Le Green Deal européen, une aubaine pour Tanger Med ?
Les autorités portuaires de la Baie d’Algésiras mènent une intense campagne de lobbying auprès des instances européennes pour adoucir l’application du pacte européen Green Deal. La gigantesque infrastructure portuaire craint une perte des parts de marché en faveur de son rival, Tanger Med.
Malgré la cordialité et l’esprit de collaboration qui prédomine entre les deux terminaux portuaires géants de la Méditerranée, la concurrence s’avère rude entre les deux établissements. Alors que la plateforme andalouse ne s’est toujours pas remise du veto marocain imposé aux ports espagnols durant l’opération Marhaba, la privant d’une manne financière conséquente et fort nécessaire en ces temps de crise, voilà qu’un nouveau projet européen vient inquiéter ses gestionnaires. Il s’agit du Green Deal, dont les grands contours ont été publiés par la Commission européenne le 14 juillet, qui devrait permettre à l’espace communautaire d’atteindre les 55% de réduction d’émission de gaz à effet de serre d’ici 2035.
Le protocole inclut un paquet de propositions visant à adapter les politiques de l’UE en matière de climat, d’énergie, de transport «pour devenir le premier continent climatiquement neutre d’ici 2050». Pour y arriver, la CE veut opérer des changements dits ambitieux, comme réduire à 90% des émissions de gaz à effet de serre provenant des transports. Concrètement, cela se traduit par l’introduction de nouvelles taxes et l’instauration d’un mécanisme d’ajustement carbone aux frontières. À Algésiras, on s’alarme. Cette nouvelle taxation attaque de plein fouet la compétitivité du terminal andalou, d’après ses managers. Car pour les gestionnaires de cette infrastructure qui fait la fierté, non seulement de l’Espagne, mais aussi de l’Europe, le pacte vert entraînera «une fuite des conteneurs vers le port de Tanger Med».
Cette «tarification du carbone» qui devrait couvrir les importations dans les secteurs énergivores, à savoir l’acier, le ciment, l’aluminium, les fertilisants… n’est pas de bon augure pour ce terminal, lequel a toujours les yeux rivés sur son voisin et concurrent de l’autre rive de la Méditerranée. Et ce n‘est pas tout. Le prochain protocole prévoit que les navires polluants seront soumis à une forte taxation. Ce qui risque de dissuader plusieurs porte-conteneurs de faire escale dans ce port du sud méditerranéen, préférant de la sorte son voisin marocain, Tanger Med. À cette fin, le management de l’établissement portuaire multiplie les actions de lobbying pour réclamer une exclusion des ports dits du sud de cette nouvelle contrainte, ou à défaut un moratoire. Car il y va de la survie de ce terminal, selon ses gestionnaires.

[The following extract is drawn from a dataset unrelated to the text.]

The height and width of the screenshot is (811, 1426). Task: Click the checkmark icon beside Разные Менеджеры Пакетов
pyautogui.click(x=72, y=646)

À ce propos, une délégation représentant les europarlementaires espagnols du Parti populaire s’est rendue in situ, jeudi dernier. Les trois eurodéputés font partie de la Commission du commerce international. Le port d’Algésiras cherche à les rallier à sa cause pour qu’ils soient la voix du terminal auprès de l’Hémicycle européen et défendre les intérêts économiques et stratégiques de cet établissement. «Il est important que les sensibilités des ports du sud soient portées à la connaissance de Bruxelles», a déclaré durant cette réunion le président de l’Autorité de la Baie d’Algésiras, José Ignacio Landaluce.

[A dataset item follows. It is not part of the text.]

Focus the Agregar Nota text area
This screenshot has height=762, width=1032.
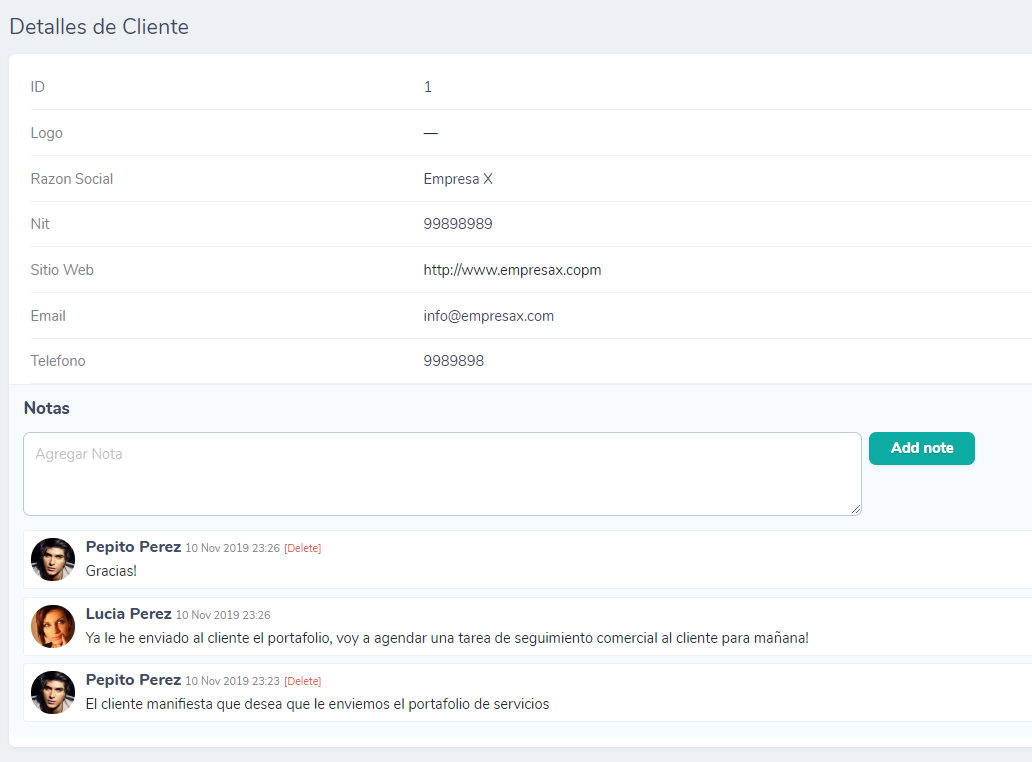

Celui-ci a fait appel à une garantie de «libre concurrence et l’importance du trafic de transbordement pour générer de la richesse et créer de l’emploi». De son côté, Isabelle Ryckbost, la secrétaire générale de l’organisation européenne des ports, a volé à la rescousse de l’infrastructure portuaire espagnole. Celle-ci a estimé que le port d’Algésiras est un port stratégique pour l’Europe et a promis d’intervenir durant le processus d’adoption de ce protocole pour sauvegarder la compétitivité des ports du sud, et que des formules soient adoptées au profit de ces établissements.